Required work> Below is some data. Retype exactly the lines starting at the one with "Collapse the Pied Piper Hubs section" and ending at the one with "Screen dimensions: 1418x840".

──────── Records to use ────────

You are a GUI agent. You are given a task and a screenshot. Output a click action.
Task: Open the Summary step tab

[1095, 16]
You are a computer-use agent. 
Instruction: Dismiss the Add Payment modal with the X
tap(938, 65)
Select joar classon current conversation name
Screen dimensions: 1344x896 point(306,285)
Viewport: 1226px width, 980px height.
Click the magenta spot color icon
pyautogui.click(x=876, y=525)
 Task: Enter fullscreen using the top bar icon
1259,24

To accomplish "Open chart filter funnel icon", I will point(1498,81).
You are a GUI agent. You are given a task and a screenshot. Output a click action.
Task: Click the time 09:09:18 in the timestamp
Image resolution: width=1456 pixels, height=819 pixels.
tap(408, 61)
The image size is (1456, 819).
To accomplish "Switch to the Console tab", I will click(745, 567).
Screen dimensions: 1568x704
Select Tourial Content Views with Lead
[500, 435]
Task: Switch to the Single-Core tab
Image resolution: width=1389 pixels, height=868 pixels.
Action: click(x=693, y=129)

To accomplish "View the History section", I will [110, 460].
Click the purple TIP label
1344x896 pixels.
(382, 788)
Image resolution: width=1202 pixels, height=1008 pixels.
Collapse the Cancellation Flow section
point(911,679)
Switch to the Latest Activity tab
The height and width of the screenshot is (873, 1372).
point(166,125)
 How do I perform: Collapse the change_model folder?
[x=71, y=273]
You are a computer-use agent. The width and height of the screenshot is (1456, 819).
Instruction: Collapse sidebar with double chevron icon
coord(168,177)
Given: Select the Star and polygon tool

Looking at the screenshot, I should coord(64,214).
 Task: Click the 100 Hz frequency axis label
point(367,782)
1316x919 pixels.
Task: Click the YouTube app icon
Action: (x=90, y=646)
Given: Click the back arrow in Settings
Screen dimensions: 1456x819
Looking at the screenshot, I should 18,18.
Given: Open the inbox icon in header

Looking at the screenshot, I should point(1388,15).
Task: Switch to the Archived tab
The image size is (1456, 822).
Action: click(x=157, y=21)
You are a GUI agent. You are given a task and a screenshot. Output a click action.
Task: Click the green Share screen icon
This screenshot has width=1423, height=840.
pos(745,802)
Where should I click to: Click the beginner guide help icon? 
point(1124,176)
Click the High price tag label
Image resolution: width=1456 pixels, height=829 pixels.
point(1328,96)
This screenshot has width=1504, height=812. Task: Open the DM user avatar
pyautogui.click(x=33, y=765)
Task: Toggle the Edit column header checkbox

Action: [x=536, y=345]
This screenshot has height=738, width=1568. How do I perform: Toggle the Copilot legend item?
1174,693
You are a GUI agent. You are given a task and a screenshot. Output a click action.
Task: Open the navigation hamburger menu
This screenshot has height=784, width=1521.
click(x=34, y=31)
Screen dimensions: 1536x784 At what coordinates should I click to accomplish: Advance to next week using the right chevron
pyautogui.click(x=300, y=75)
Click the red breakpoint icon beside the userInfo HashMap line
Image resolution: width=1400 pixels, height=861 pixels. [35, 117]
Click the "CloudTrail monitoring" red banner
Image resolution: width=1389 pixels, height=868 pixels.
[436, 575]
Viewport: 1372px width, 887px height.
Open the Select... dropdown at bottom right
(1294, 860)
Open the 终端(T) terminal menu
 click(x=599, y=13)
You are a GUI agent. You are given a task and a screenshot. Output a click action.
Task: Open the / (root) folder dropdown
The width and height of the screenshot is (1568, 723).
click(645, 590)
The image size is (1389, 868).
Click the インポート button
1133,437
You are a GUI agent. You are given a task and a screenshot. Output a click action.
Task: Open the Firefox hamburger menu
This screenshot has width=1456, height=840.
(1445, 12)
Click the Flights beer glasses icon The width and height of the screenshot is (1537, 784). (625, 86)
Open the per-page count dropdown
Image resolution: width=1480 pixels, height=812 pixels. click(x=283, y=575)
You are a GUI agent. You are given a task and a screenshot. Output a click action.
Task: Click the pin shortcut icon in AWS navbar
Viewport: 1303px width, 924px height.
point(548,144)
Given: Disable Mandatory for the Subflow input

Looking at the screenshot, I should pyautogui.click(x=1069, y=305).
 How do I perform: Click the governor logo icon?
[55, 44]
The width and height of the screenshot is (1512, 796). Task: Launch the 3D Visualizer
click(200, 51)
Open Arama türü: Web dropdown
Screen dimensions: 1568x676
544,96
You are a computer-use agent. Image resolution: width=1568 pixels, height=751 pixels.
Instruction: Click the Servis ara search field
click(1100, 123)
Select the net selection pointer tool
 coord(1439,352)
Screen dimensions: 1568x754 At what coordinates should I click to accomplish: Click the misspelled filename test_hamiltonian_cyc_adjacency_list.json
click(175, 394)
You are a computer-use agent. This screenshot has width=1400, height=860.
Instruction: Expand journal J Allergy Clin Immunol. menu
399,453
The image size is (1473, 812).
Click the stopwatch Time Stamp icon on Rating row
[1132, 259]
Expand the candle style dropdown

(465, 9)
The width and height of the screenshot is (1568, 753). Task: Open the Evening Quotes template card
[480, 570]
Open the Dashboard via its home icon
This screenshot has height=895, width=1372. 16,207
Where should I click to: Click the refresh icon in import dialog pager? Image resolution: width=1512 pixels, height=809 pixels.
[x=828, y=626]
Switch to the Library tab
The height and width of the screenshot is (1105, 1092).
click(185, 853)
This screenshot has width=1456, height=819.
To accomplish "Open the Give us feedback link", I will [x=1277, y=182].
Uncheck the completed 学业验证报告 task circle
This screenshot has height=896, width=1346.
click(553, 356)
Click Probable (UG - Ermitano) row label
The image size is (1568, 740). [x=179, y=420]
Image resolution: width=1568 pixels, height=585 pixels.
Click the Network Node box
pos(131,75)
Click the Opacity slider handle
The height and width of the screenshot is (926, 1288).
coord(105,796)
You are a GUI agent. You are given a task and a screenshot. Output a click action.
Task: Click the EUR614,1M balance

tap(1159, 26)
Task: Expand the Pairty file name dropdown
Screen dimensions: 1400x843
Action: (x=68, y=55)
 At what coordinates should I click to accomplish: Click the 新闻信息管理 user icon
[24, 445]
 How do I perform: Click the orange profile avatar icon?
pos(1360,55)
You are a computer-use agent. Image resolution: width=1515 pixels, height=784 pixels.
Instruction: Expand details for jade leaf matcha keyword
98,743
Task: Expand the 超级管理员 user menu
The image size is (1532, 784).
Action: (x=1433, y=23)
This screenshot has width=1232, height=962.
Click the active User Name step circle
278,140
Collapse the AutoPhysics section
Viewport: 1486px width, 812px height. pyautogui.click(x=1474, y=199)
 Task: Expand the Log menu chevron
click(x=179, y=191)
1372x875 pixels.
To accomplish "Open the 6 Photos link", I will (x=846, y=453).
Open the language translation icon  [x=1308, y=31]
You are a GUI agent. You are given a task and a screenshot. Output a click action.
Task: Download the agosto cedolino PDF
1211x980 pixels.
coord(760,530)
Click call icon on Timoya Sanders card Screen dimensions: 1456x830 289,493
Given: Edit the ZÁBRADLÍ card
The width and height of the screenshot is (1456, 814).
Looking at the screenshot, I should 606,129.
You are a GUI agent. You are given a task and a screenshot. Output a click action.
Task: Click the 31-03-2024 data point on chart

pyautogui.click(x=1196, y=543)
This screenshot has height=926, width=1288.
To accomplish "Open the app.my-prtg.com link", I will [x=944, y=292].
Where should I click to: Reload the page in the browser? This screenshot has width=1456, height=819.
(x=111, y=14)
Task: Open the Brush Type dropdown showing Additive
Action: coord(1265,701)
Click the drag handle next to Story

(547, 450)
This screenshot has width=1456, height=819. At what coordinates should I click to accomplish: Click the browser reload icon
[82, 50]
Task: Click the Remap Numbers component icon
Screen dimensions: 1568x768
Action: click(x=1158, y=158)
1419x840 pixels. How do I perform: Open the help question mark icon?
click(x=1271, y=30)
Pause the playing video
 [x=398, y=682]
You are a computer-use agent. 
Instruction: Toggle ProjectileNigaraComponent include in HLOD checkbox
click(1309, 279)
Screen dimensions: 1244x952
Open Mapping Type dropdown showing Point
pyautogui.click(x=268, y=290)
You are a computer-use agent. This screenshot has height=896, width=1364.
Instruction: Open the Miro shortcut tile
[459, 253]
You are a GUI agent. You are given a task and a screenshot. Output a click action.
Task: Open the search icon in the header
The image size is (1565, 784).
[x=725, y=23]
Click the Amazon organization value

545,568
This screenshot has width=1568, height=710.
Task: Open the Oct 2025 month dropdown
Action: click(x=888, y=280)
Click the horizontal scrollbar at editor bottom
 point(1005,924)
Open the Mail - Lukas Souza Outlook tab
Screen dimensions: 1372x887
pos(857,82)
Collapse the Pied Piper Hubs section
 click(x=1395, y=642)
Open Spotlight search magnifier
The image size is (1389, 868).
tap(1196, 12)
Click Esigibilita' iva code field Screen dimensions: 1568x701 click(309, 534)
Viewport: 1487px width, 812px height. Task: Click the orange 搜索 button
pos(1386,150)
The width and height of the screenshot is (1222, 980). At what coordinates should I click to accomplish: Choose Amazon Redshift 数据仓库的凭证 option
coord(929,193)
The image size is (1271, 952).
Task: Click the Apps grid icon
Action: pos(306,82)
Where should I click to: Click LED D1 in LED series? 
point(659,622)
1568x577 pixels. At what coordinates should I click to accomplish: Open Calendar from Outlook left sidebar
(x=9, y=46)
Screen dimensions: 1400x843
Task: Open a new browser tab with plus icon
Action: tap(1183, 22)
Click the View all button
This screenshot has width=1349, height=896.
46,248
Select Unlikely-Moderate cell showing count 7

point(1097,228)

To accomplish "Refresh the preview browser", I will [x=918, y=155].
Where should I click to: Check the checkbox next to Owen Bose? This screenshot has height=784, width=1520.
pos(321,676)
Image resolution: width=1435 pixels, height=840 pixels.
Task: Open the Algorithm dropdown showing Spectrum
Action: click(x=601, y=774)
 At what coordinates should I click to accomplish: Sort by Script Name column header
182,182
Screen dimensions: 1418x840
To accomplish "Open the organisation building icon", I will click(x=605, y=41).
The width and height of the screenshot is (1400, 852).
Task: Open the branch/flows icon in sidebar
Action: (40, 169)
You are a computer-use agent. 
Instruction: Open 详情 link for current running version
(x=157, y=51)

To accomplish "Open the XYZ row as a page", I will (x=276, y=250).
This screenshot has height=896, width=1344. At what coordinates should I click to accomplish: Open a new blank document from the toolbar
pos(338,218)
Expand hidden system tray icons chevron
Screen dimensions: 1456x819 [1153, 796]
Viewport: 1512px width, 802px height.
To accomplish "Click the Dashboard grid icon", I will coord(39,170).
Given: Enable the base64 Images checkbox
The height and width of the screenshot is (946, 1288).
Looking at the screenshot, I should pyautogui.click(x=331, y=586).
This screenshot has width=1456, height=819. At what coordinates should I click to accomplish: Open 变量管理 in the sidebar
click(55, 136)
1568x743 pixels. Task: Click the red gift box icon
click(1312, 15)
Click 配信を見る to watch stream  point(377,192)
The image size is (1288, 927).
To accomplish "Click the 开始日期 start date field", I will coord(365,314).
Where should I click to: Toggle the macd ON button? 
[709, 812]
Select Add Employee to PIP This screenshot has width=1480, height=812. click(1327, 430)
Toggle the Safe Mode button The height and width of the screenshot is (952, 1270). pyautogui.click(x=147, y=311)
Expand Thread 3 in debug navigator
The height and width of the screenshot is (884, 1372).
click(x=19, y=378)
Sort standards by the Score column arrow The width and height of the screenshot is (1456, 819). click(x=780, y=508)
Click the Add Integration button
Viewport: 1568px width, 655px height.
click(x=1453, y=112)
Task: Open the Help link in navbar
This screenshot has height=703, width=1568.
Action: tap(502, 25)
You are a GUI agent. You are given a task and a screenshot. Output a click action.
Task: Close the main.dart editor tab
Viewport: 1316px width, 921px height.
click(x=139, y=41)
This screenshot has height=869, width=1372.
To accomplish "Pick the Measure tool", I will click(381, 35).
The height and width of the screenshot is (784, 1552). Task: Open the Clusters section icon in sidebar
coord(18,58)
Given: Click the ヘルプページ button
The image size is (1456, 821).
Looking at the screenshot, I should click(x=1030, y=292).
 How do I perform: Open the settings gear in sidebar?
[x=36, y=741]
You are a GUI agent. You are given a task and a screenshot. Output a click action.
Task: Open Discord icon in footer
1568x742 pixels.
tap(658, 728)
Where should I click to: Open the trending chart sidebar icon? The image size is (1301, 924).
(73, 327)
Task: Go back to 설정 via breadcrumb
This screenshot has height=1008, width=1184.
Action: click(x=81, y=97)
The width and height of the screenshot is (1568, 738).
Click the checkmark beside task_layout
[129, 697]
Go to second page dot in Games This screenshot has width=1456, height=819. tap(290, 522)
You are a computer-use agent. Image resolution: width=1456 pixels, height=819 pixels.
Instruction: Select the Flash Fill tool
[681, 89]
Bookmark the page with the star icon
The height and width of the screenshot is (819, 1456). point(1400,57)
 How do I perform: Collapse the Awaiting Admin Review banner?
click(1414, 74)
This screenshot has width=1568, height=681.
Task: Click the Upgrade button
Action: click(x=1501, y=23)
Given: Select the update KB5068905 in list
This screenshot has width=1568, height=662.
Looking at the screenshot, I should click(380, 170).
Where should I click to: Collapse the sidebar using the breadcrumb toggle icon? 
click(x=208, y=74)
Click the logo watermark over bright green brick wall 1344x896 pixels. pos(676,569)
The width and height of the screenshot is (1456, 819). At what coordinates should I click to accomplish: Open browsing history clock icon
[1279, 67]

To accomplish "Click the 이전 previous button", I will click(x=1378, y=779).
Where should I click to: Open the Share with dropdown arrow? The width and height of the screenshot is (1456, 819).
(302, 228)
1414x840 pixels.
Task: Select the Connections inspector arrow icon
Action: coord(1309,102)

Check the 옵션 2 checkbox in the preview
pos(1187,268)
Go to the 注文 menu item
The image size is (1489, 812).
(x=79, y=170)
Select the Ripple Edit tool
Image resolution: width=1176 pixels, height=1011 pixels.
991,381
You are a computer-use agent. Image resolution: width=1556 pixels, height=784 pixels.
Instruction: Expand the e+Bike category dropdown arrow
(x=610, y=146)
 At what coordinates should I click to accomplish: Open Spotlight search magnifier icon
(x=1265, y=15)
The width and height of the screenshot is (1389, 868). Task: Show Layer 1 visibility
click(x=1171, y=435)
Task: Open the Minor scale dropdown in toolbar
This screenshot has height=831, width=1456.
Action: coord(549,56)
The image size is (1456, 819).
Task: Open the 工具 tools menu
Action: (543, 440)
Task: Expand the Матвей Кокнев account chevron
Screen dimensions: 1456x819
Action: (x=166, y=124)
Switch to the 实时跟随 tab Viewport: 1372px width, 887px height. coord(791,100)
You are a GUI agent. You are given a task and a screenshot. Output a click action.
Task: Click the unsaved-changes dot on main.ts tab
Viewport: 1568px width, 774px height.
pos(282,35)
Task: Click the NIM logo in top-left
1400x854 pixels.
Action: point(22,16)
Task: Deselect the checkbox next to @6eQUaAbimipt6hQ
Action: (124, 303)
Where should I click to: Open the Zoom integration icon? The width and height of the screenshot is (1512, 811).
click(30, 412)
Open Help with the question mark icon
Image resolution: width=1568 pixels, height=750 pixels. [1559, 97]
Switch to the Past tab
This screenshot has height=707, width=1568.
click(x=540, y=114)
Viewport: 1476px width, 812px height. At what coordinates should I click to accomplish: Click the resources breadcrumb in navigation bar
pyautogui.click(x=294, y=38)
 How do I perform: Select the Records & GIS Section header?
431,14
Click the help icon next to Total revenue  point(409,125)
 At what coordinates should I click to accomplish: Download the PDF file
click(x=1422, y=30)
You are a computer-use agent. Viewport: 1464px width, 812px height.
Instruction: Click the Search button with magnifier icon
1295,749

────────

Answer>
Collapse the Pied Piper Hubs section
 click(x=1395, y=642)
Open Spotlight search magnifier
The image size is (1389, 868).
tap(1196, 12)
Click Esigibilita' iva code field Screen dimensions: 1568x701 click(309, 534)
Viewport: 1487px width, 812px height. Task: Click the orange 搜索 button
pos(1386,150)
The width and height of the screenshot is (1222, 980). At what coordinates should I click to accomplish: Choose Amazon Redshift 数据仓库的凭证 option
coord(929,193)
The image size is (1271, 952).
Task: Click the Apps grid icon
Action: pos(306,82)
Where should I click to: Click LED D1 in LED series? 
point(659,622)
1568x577 pixels. At what coordinates should I click to accomplish: Open Calendar from Outlook left sidebar
(x=9, y=46)
Screen dimensions: 1400x843
Task: Open a new browser tab with plus icon
Action: tap(1183, 22)
Click the View all button
This screenshot has width=1349, height=896.
46,248
Select Unlikely-Moderate cell showing count 7

point(1097,228)

To accomplish "Refresh the preview browser", I will [x=918, y=155].
Where should I click to: Check the checkbox next to Owen Bose? This screenshot has height=784, width=1520.
pos(321,676)
Image resolution: width=1435 pixels, height=840 pixels.
Task: Open the Algorithm dropdown showing Spectrum
Action: click(x=601, y=774)
 At what coordinates should I click to accomplish: Sort by Script Name column header
182,182
Screen dimensions: 1418x840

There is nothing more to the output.